ARTICLE:
Daily Operation

kenan-juska-10-18-05-more-pills-please

Daily Operation
An Interview with Kenan Juska

by Claudia-Eve Beauchesne

In August 2014, Kenan Juska unveiled a project almost 10 years in the making: a massive installation consisting of over 500 assemblages made of handwritten notes, grocery lists, dope baggies, family photos and other discarded objects that he found on the streets of New York City. The exhibition took place at Pioneer Works in Brooklyn, and was accompanied by a thick catalog containing photographs of all 526 pieces. Juska is known for his time-based works documenting his hometown’s constant transformation — he once photographed the wall across the street from his apartment every day for a year — but Daily Operation is his most ambitious project yet.

For Issue 11 of Kolaj Magazine, Claudia Eve Beauchense spoke with Juska about the process of gathering and rearranging the debris of a perpetually-changing city, and about the way in which collage always seems to find its way into his life. Here is an excerpt from the interview:

CLAUDIA EVE BEAUCHESNE: How did this project start? What gave you the initial idea?

KENAN JUSKA: I’ve always collected stuff. Around 2004, I was doing a project for which I was collecting produce box labels. These labels are so strange; the imagery and the fonts are really arbitrary. I collected hundreds of those labels and made a big piece out of them, but while I was doing that, I would notice a lot of other stuff on the street that I had no reason to pick up. What intrigued me the most was the little personal things: photographs, notes, things like that. I didn’t have a reason to pick those up, but it felt like a missed opportunity. I started this project because I wanted a framework in which to use those things.

SUPPLIED INFORMATION:
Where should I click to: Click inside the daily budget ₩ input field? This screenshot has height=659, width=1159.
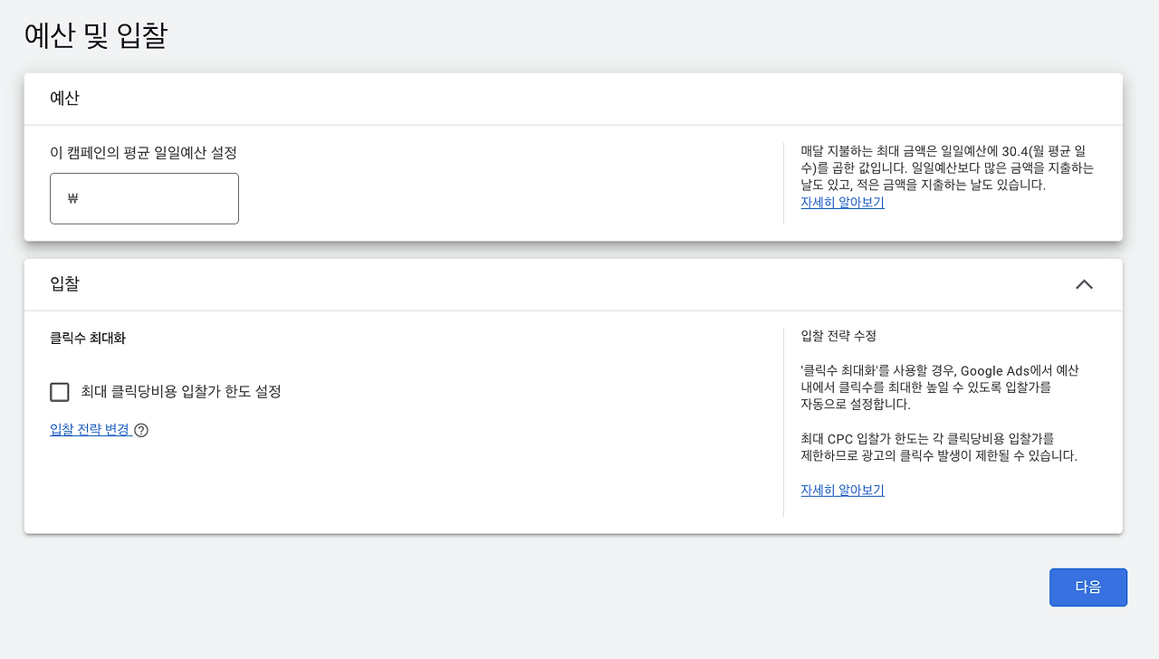click(x=144, y=198)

REQUIREMENT 1:
Answer each question using the Daily Operation interview.
(a) How many pieces are photographed in the catalog that accompanied the exhibition?
(b) Where did the exhibition take place?
(c) Around what year was Juska collecting produce box labels?
REQUIREMENT 2: Transcribe the part of the Daily Operation interview that opens with the words containing "kenan-juska-10-18-05-more-pills-please" and closes with "ambitious project yet.".
REQUIREMENT 3: Rewrite the paragraph of the Daily Operation interview beginning "In August 2014, Kenan Juska unveiled" as a bulleted list, keeping its main facts.
The data was drawn from a different source than the interview.

FINISHED ANSWER 1:
(a) 526
(b) At Pioneer Works in Brooklyn
(c) Around 2004

FINISHED ANSWER 2:
kenan-juska-10-18-05-more-pills-please

Daily Operation
An Interview with Kenan Juska

by Claudia-Eve Beauchesne

In August 2014, Kenan Juska unveiled a project almost 10 years in the making: a massive installation consisting of over 500 assemblages made of handwritten notes, grocery lists, dope baggies, family photos and other discarded objects that he found on the streets of New York City. The exhibition took place at Pioneer Works in Brooklyn, and was accompanied by a thick catalog containing photographs of all 526 pieces. Juska is known for his time-based works documenting his hometown’s constant transformation — he once photographed the wall across the street from his apartment every day for a year — but Daily Operation is his most ambitious project yet.

FINISHED ANSWER 3:
- In August 2014, Kenan Juska unveiled Daily Operation, a project almost 10 years in the making.
- It was a massive installation of over 500 assemblages made of handwritten notes, grocery lists, dope baggies, family photos and other discarded objects found on the streets of New York City.
- The exhibition took place at Pioneer Works in Brooklyn, with a thick catalog containing photographs of all 526 pieces.
- Juska is known for time-based works documenting his hometown's constant transformation; he once photographed the wall across the street from his apartment every day for a year.
- Daily Operation is his most ambitious project yet.